More Typo Logic. Sen. John McCain (R-Ariz.) did his annual comedic stand-up routine on the Senate floor last week, lambasting all the pork projects in the Defense spending bill. He singled out what he thought were the most egregious examples, tossing around one-liner after one-liner, such as:
“Six million dollars for the LISA inspector. Who is this Lisa, and why does it cost $6 million to inspect her?”
“Four million dollars for Project Albert. Hey Hey Hey. Seems like Albert could get pretty fat off all the pork in this bill.”
Mighty funny. But one of McCain’s one-liners, aimed at a project earmarked by Senate Majority Leader Bill Frist (R-Tenn.), was a tad off. McCain got the name of the project all wrong, although it made his joke funnier.
“One million dollars for the Center for Political Logic Devices. I am the first one who would pay for logic if we could insert some into our political process,” McCain said.
The real name of the project is the Center for Optical Logic Devices, which, although its creation still has plenty to do with politics, is not a political entity in and of itself. (Anybody can see that.) The Frist project is a biometrics research effort between Fisk University and Idaho State.
McCain’s spokesman, Marshall Wittmann, said the Senator acknowledges his error but, as he put it, “To paraphrase Shakespeare, pork by any other name is still pork.”
Bad Taste. A news conference held by Sen. Sam Brownback (R-Kan.) to advocate adult stem-cell research — and backhandedly denounce embryonic stem-cell research — backfired a little bit last week.
Brownback, a major Senate opponent of embryonic stem-cell research, held a small news conference in his office in lieu of a hearing he has twice “postponed” showcasing two young accident victims in wheelchairs who recently underwent surgeries using their own stem cells.
Brownback spokesman Brian Hart said the intent of the news conference was “to show that these two young ladies can now talk, walk and shake hands.”
A source who attended the news conference said the two young women, both still partially paralyzed, had severely atrophied muscles. Brownback asked one of them to “stand up” and show everyone what a success her surgery was. But she couldn’t, explaining that she didn’t have her leg braces with her and wasn’t prepared. “It was cruel. It was in really bad taste,” the source told HOH.
The biggest surprise came when a reporter asked the father of Laura Dominguez, one of the patients, what he thought about President Bush’s 2001 decision against expanding stem-cell research. The decision came two weeks after doctors told the Dominguez family that Laura would be “a complete quadriplegic” from her car accident.

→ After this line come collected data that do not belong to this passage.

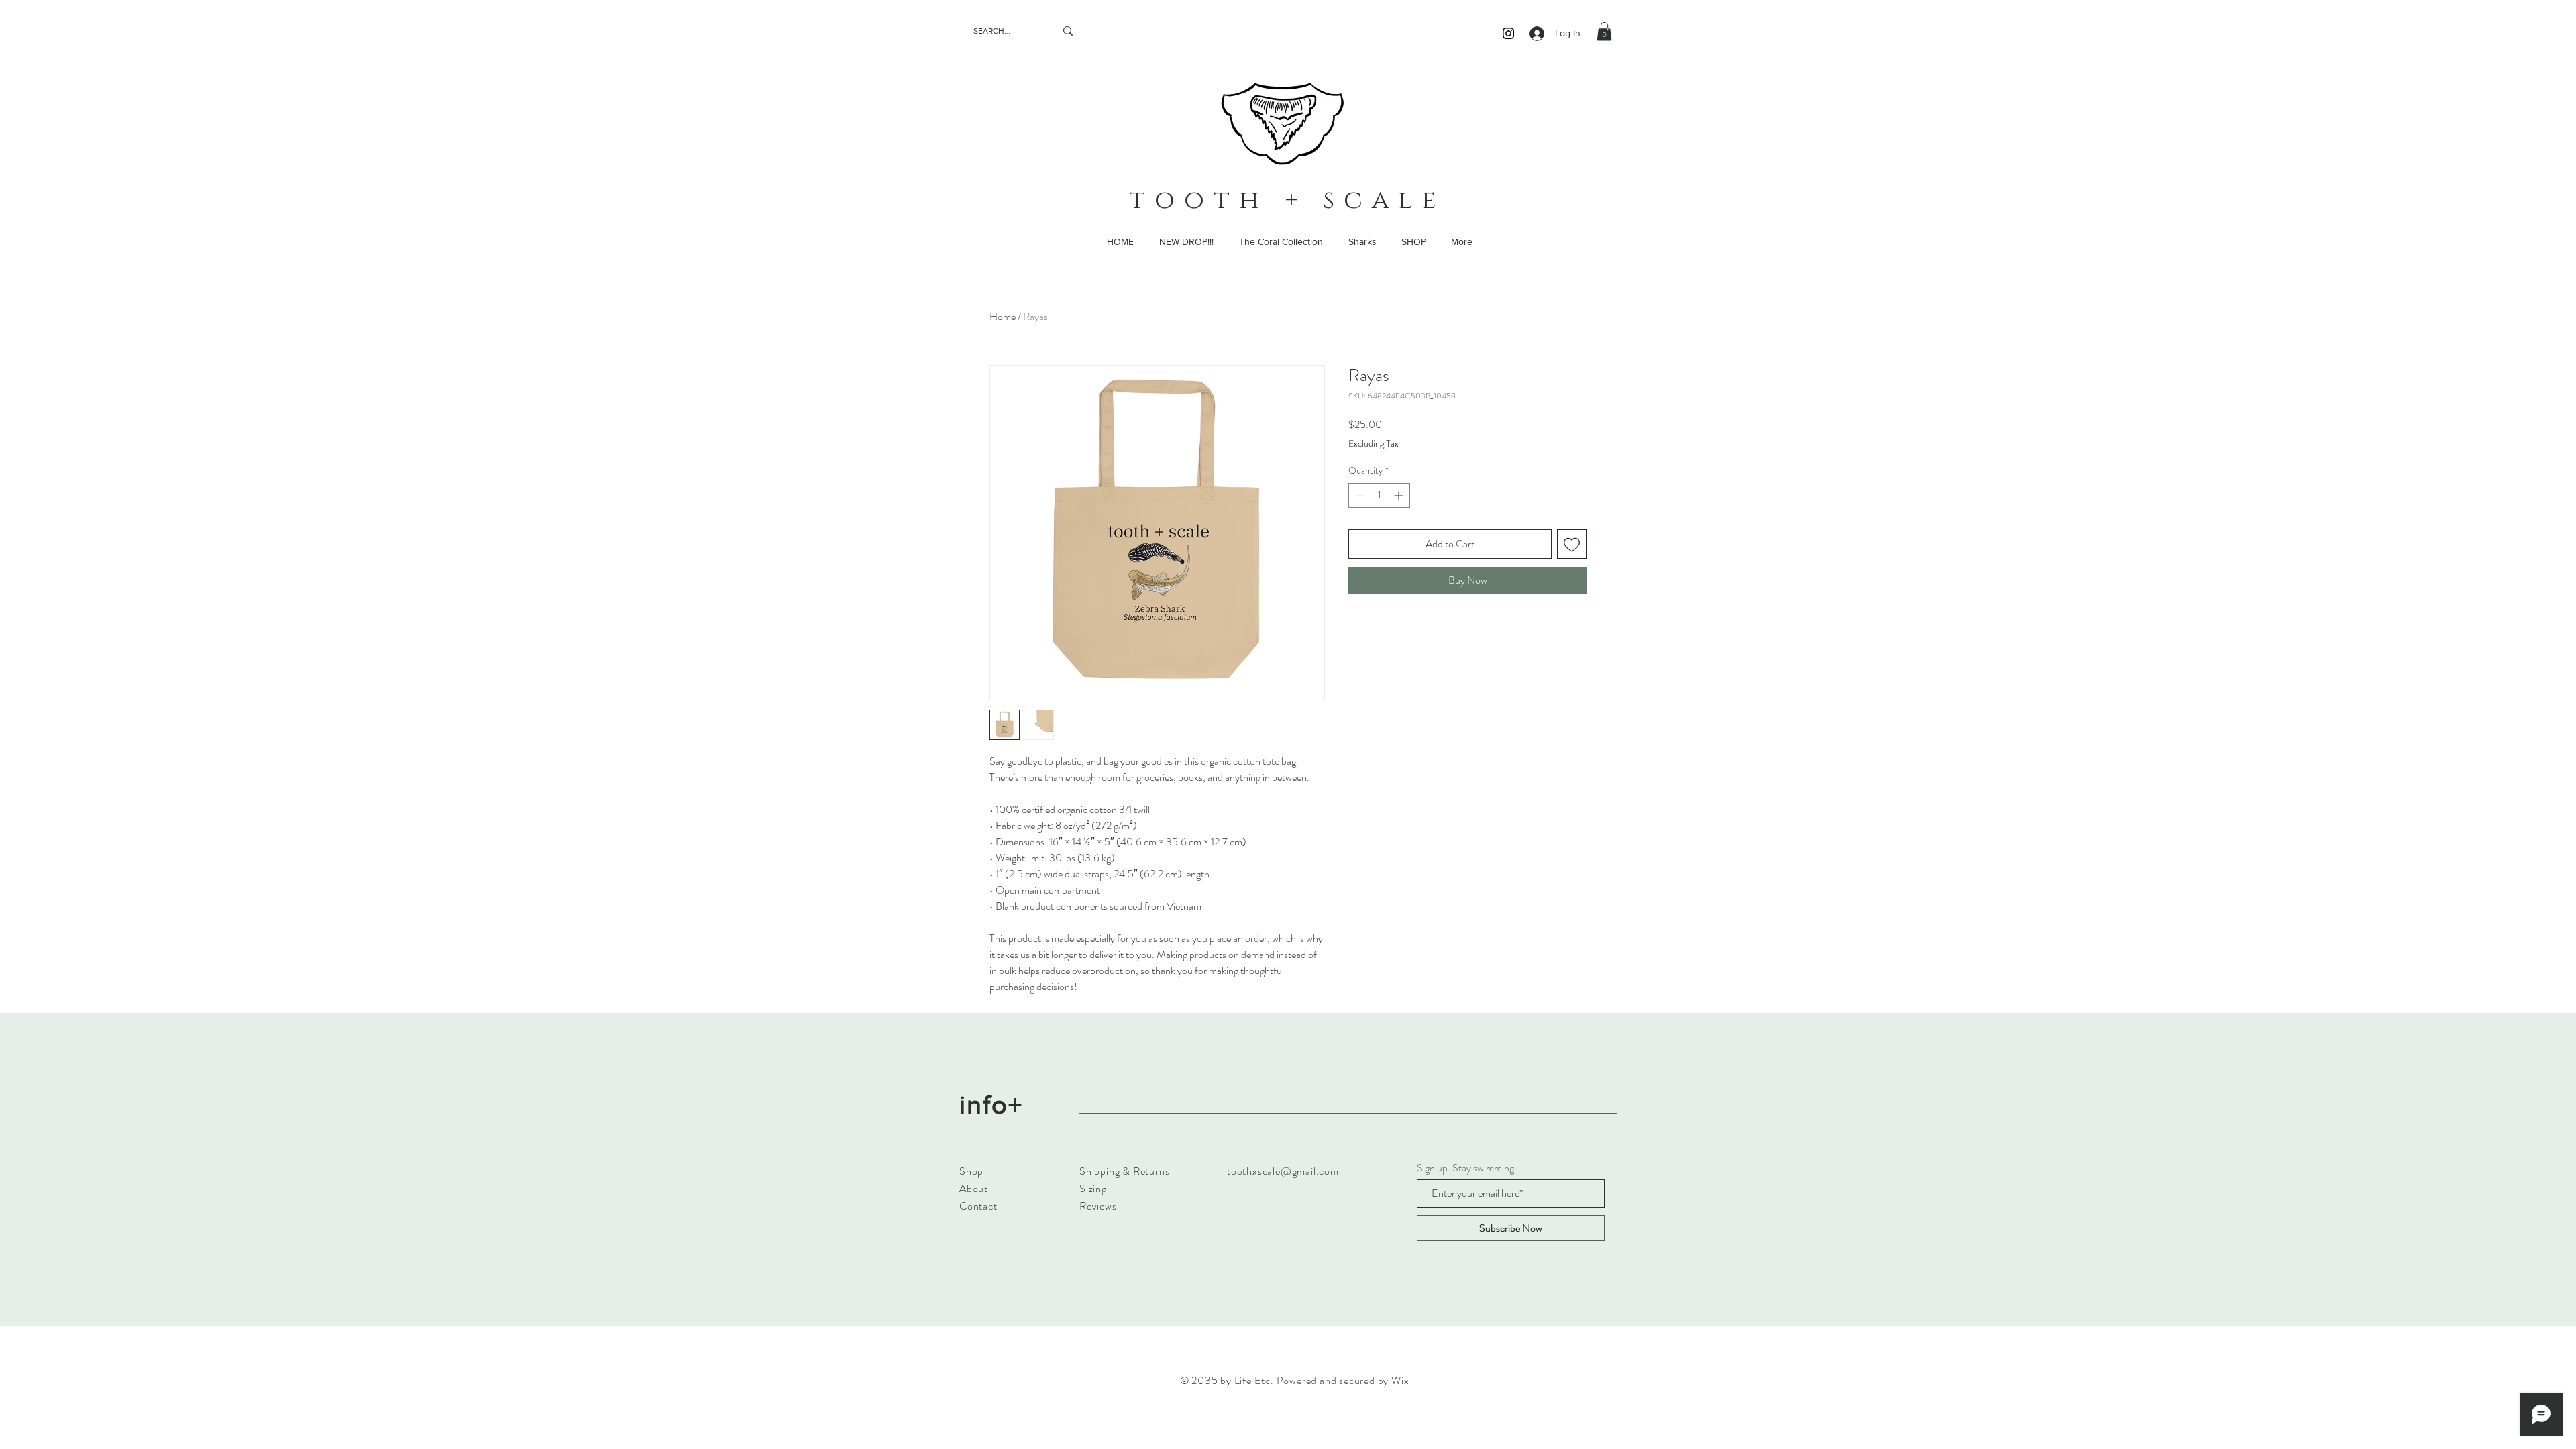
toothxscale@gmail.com (1283, 1171)
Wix (1400, 1380)
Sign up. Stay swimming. (1467, 1168)
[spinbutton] (1379, 495)
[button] (1604, 31)
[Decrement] (1358, 495)
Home (1002, 316)
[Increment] (1399, 495)
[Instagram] (1508, 33)
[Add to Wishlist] (1572, 544)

“It was a complete slap in the face,” Dominguez said of the president’s position. The other young woman in a wheelchair loudly chimed in: “Why aren’t they doing anything?” One source who attended the news conference told HOH that “their frustration was clearly evident.”
Spokesman Hart says he doesn’t remember Dominguez calling Bush’s policy a “slap in the face.” Instead, he reported, Dominguez said, “It was like getting the wind knocked out of me.”
Same thing, if you ask HOH.
Hart said Brownback wasn’t taken aback by his guests’ obvious difference of opinions on embryonic stem-cell research.